Jews have always been resilient. Historically we have been creative and adapted our practices to adhere to whatever restrictions were placed in our path. For example, one theory says that the practice of weekly haftarah readings came about in a time when Jews were prohibited by authoritarian oppressors from engaging in public readings of Torah.

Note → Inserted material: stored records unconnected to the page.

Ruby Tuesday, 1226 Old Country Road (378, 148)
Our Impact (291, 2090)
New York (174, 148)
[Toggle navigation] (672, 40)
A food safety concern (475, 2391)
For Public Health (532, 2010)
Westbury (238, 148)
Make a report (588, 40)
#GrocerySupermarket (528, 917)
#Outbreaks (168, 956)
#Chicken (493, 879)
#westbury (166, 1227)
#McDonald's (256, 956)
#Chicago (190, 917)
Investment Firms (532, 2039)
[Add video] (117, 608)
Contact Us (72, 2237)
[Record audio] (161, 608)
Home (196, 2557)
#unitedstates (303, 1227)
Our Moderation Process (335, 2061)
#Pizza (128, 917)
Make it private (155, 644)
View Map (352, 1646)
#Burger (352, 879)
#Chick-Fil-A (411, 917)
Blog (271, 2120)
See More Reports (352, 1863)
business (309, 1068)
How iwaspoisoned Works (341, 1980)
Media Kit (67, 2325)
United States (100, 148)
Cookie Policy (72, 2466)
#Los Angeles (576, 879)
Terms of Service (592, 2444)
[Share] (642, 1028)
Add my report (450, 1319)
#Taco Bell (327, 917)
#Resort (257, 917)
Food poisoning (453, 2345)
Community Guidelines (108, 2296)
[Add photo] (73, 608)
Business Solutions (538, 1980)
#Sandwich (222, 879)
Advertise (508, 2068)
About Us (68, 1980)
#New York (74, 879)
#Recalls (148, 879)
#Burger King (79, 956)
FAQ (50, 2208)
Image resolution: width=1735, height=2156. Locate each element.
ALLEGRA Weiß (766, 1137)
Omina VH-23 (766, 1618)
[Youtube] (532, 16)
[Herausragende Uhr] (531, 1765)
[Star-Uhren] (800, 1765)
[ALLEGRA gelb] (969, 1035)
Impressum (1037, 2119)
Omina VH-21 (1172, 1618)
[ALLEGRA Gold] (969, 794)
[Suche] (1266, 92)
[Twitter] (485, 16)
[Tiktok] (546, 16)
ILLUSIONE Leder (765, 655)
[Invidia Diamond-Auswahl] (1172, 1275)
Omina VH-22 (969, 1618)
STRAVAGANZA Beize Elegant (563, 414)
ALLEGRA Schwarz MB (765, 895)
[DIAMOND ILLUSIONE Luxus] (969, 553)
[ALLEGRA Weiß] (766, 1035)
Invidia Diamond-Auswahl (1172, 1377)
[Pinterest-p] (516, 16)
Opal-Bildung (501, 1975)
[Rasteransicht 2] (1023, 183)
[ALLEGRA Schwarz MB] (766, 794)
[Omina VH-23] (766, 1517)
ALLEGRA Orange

Today we face a different kind of oppression, a health crisis that has many of us sheltering in place and our Temple building closed to public gatherings. So we adapt. “Social distancing” does not have to mean “social isolation.” Social media, FaceTime and phone calls allow us to stay connected. Since we can’t all be together at Temple, we will use technology to come together to find Shabbat joy in worship and study. Information will soon be distributed regarding our live streaming of Shabbat services and real-time, on-line Shabbat morning Torah study. Please join in. This week’s Torah portion, Vayakheil-P’kudei, from the Book of Exodus, begins with a reminder to keep Shabbat, and I am reminded of Ahad Ha-Am’s words that “More than the Jewish people have kept Shabbat, Shabbat has kept the Jewish people.”
Cantor Dubin and I look forward to your joining us for Shabbat services!